ICC digs itself into a hole
An investigation in October indicated that at the same time the ICC was readying a warrant for the arrest of Israeli Prime Minister Benjamin Netanyahu, Khan was facing internal accusations that he tried to coerce a female aide into a sexual relationship and groped her against her will over several months.

Karim Khan, the chief prosecutor of the International Criminal Court (ICC), and the institution itself are sinking deeper into trouble by the day, which may explain the flurry of controversial moves.
Judges at the International Criminal Court confirmed the long-awaited arrest warrants for Israeli and Hamas leaders on 21 November. Six days later, Khan requested the first arrest warrants for Myanmar, which if approved would connect the country’s military ruler to the now 30 suspects wanted by the ICC, including Vladimir Putin.
A United Nations watchdog has been selected to head an external probe into allegations of sexual misconduct against the tribunal’s key official but the move will likely generate conflict of interest concerns owing to the prosecutor’s wife’s past work for the oversight body.
An investigation in October indicated that at the same time the ICC was readying a warrant for the arrest of Israeli Prime Minister Benjamin Netanyahu, Khan was facing internal accusations that he tried to coerce a female aide into a sexual relationship and groped her against her will over several months.
The Assembly of States Parties to the Rome Statute, which oversees the ICC, previously announced an external probe into the allegations but hadn’t said whom it would select to conduct the probe.
Khan’s wife, a prominent human rights attorney, worked at the agency in Kenya in 2019 and 2020 investigating sexual harassment.
The accusations against Khan surfaced when two court employees in whom the alleged victim confided came forward in May, a few weeks before Khan sought arrest warrants for Netanyahu, his then defense minister, and three Hamas leaders on war crimes charges over the Palestinian terrorist organization’s 7 October 2023 atrocities and the subsequent war in Gaza.
A three-judge panel last month signed off on those charges against the Israeli officials and one of the three Hamas leaders whose death the terror group has not yet confirmed.
Based on a report by news wire AP, although the 900-employee ICC has long had a “zero-tolerance” policy on sexual harassment, an outside review in 2020 found an unacceptable level of predatory behavior by male bosses, a lack of women in senior positions, and inadequate mechanisms for dealing with complaints and protecting whistleblowers.
“There is a general reluctance, if not extreme fear, among many staff to report any alleged act of misconduct or misbehavior” by a senior official, the experts concluded in their 348-page report. “The perception is that they are all immune.”
Although the ICC’s policies have been updated since the report, a 2024 internal report obtained by AP, which blew the lid off the allegations on Khan in lurid detail, showed that 30 percent of respondents to a staff survey reported they had experienced discrimination, abuse or harassment in the previous 12 months.
While the court’s watchdog could not determine wrongdoing, it nonetheless urged Khan in a memo to minimize contact with the woman to protect the rights of all involved and safeguard the court’s integrity.
The ICC retaliated, saying it was being threatened with draconian economic sanctions by institutions of another permanent member of the Security Council as if it was a terrorist organization, ICC President Judge Tomoko Akane said.
Speaking at an annual conference of the court’s 124 members, Akane did not name Russia or the United States but referred to them as permanent members of the United Nations Security Council.
The ICC is also “being threatened with draconian economic sanctions from institutions of another permanent member of the Security Council as if it was a terrorist organization.

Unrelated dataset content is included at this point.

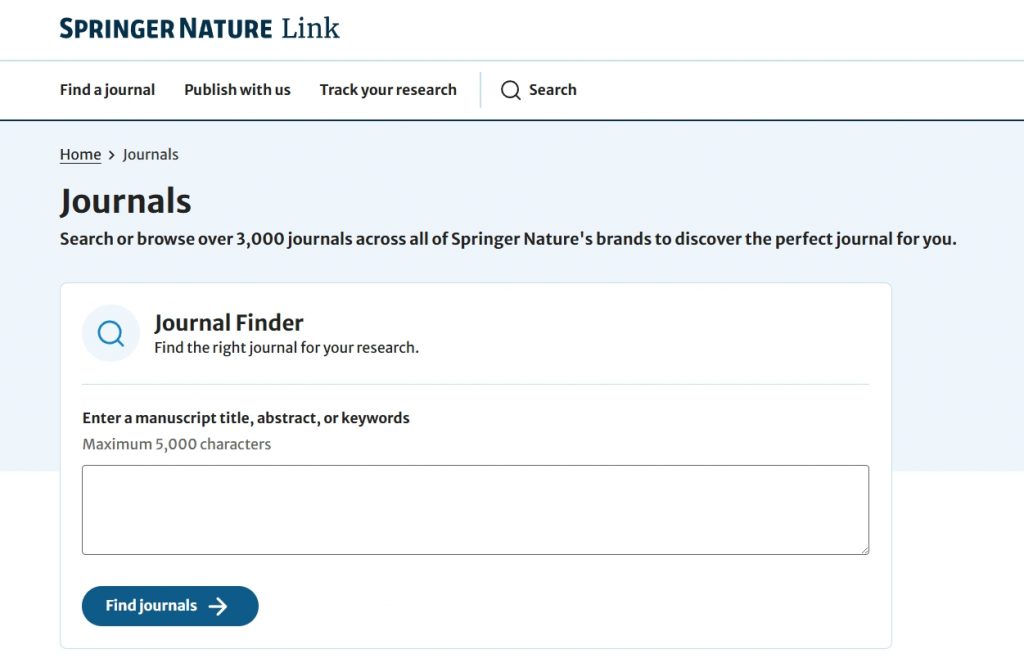Screen dimensions: 1024x672
Task: Click the large Journals page heading
Action: [125, 201]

These measures would rapidly undermine the Court’s operations in all situations and cases and jeopardize its very existence,” she said.

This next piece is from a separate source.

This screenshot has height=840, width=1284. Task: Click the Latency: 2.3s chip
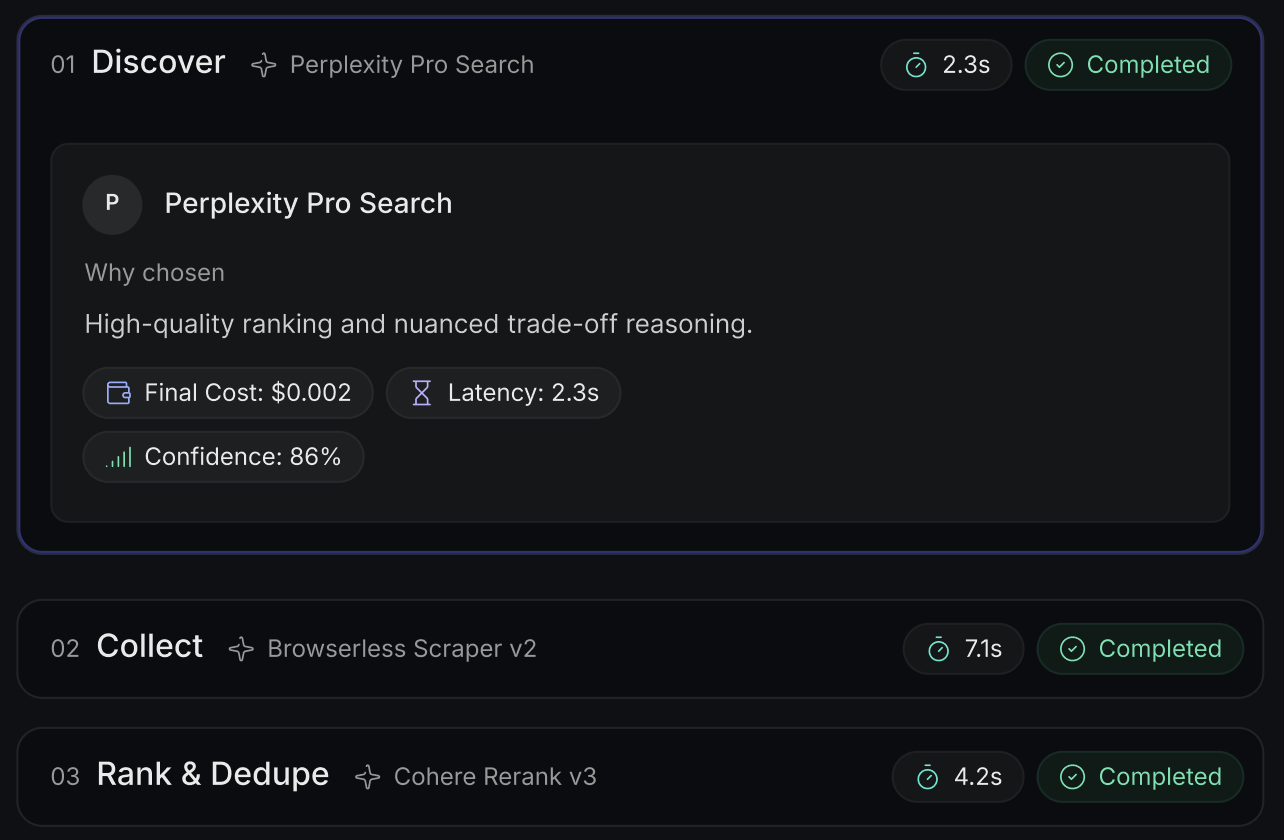[x=503, y=393]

The ICC remains under intense criticism despite the string of arrest orders on prominent personalities.
While very high-profile political leaders from different parts of the world are wanted, the only individuals who are tried remain mid-level African rebel commanders.
Geopolitical experts said that apart from the two verdicts, there will be only one ongoing trial and no prospect of any other case reaching the trial stage.
“The mandate of the office (of the prosecutor) is to conduct criminal trials. And to do that they need defendants,” Leila Sadat, the James Carr Professor of International Criminal Law at Washington University in St. Louis, who served as Special Adviser on Crimes Against Humanity to the ICC Prosecutor from 2012 to 2023, said.
“So I think that the prosecutor needs to roll out more indictments and more arrest warrants and focus on not necessarily the big fish, but cases that are winnable, cases where the jurisprudence will be important,” Sadat said.
The Philippines is included among the situations that do not show warrants of arrest publicly available, along with Burundi, Afghanistan and Venezuela.